De façon très intéressante, la prof Sormani à l’ECTRIMS a souligné qu’il avait peut-être été conclu trop vite que les taux de mortalité et d’hospitalisation en soins intensifs étaient assez similaires à la population générale chez les patients ayant une SEP. En effet, dans la population générale, les patients nécessitant une hospitalisation en soins intensifs ou décédant des suites du COVID sont principalement les patients hommes âgés, alors que la population des patients SEP est principalement féminine et jeune. Les Italiens ont ainsi pu montrer qu’à sexe et âge égal, les patients avec une sclérose en plaques sont plus à risque de façon générale d’avoir une forme grave ou de décéder de l’infection à COVID.

Concernant la prise en charge des patients SEP à l’hôpital universitaire, au début de l’épidémie, la difficulté a été de pouvoir recevoir les patients en consultation. Avec le recul, nous pouvons dire que la grande majorité des patients n’ont pas arrêté leur traitement de fond. Si certains l’ont stoppé au début, ils ont très vite pu le reprendre. Il n’y a que peu de patients qui sont restés sans suivi médical. Le plus grand impact a été psychologique à la suite de l’isolement forcé que nous avons tous subi. Certaines études ont montré que les patients SEP ont développé plus de syndromes dépressifs, de troubles du sommeil et de fatigue pendant la pandémie que la population générale.

Comment la vaccination contre la covid a-t-elle été accueillie par vos patients ? Qu’avons-nous appris durant l’ECTRIMS ?

Dès le départ, les recommandations ont été très claires, à savoir qu’il n’y avait pas de contre-indication à se faire vacciner si on est atteint de sclérose en plaques. Nous savons maintenant que le vaccin n’engendre pas de risques particuliers pour les patients atteints de SEP. Il a par ailleurs été montré qu’avec certains traitements, la réponse vaccinale était moins bonne. C’est pour cette raison que cet été, des recommandations ont été faites pour administrer une troisième dose si les anticorps post vaccinaux n’étaient pas suffisamment positifs. Il a par ailleurs été confirmé à l’ECTRIMS par une équipe italienne que la réalisation du vaccin à distance d’une cure d’anti-CD20 (idéalement 4-5 mois) améliorait la réponse au vaccin.

Une autre étude a aussi montré que même si les patients sous anti-CD20 développaient moins d’anticorps, il y avait d’autres cellules immunitaires qui réagissaient au vaccin. Au quotidien à l’hôpital universitaire, même s’il y a eu des hésitations au début, la majorité des patients se sont fait vacciner.

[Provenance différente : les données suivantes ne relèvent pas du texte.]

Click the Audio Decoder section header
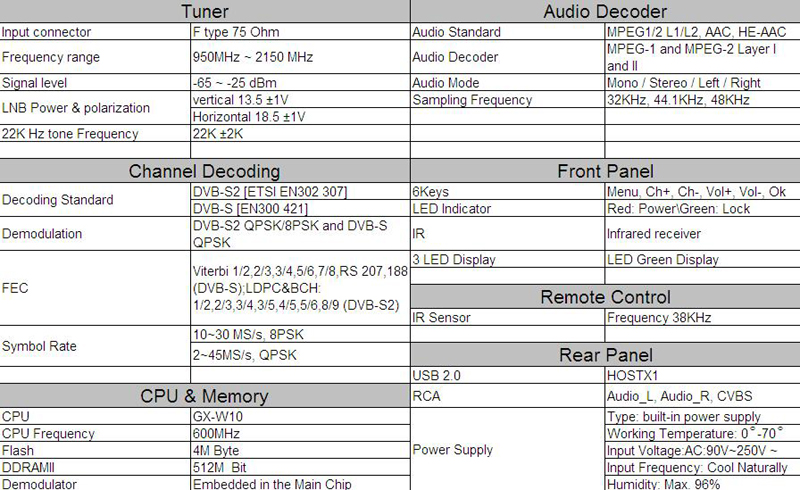Screen dimensions: 800x490 coord(605,11)
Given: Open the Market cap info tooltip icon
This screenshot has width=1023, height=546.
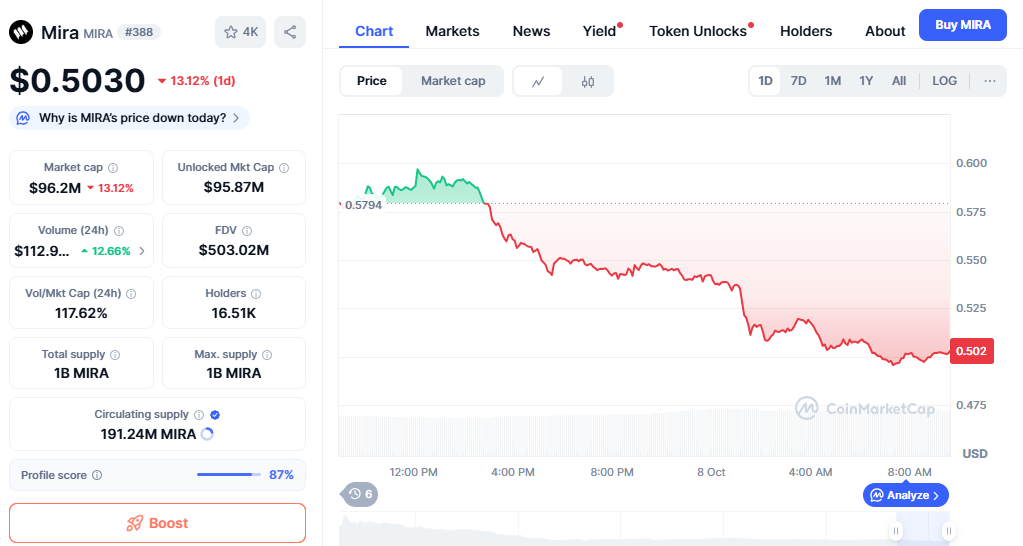Looking at the screenshot, I should tap(113, 168).
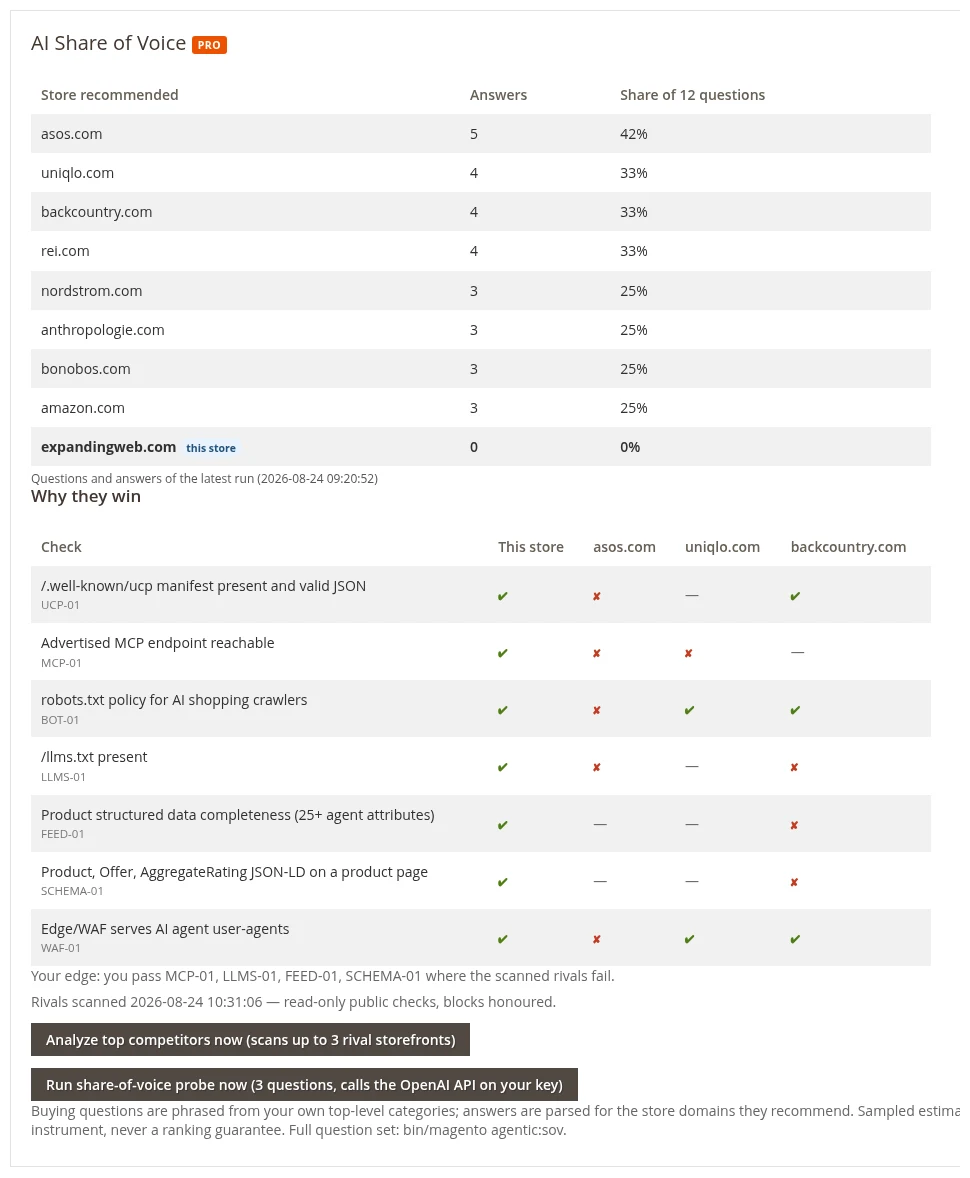Image resolution: width=970 pixels, height=1178 pixels.
Task: Click asos.com red cross for WAF-01
Action: 597,940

Quelles solutions avez-vous apportées pour continuer à suivre vos patients pendant le confinement et quels aspects ont été présentés durant le congrès ?

Nous avons mis en place des consultations téléphoniques et les gestes barrière qui n’étaient évidents pour personne au début. Mais même lors du confinement, nous avons toujours maintenu tous les traitements sous perfusion.

A l’étranger, certains centres de suivi des patients SEP ont développé des programmes de suivi infirmier à distance très complets pour les patients SEP, qui se sont avérés très utiles pendant la pandémie et ont montré un effet bénéfique sur la qualité de vie des patients.

Le confinement a d’une certaine manière permis aux familles de se retrouver. Avez-vous constaté une augmentation du désir d’enfant ? Qu’a-t-il été mentionné à ce sujet durant le congrès ?

Nous n’avons pas particulièrement noté d’augmentation du nombre de grossesses pendant le confinement et je n’ai pas vu de données sur ce sujet à l’ECTRIMS. Quoi qu’il en soit, la SEP n’empêche pas d’avoir des enfants et les grossesses se déroulent en général normalement, même si une équipe suédoise a montré à l’ECTRIMS qu’il y avait un risque un peu plus élevé de césarienne, déclenchement du travail, infections maternelles chez les mamans avec une SEP par rapport à la population générale.

Chez les enfants de maman ayant une SEP, il y avait aussi un risque légèrement augmenté de prématurité, infections néonatales, détresse respiratoire néonatale, ictère néonatal. On note toutefois que ceci était indépendant des traitements reçus pour la SEP et de la survenue de poussées pendant la grossesse.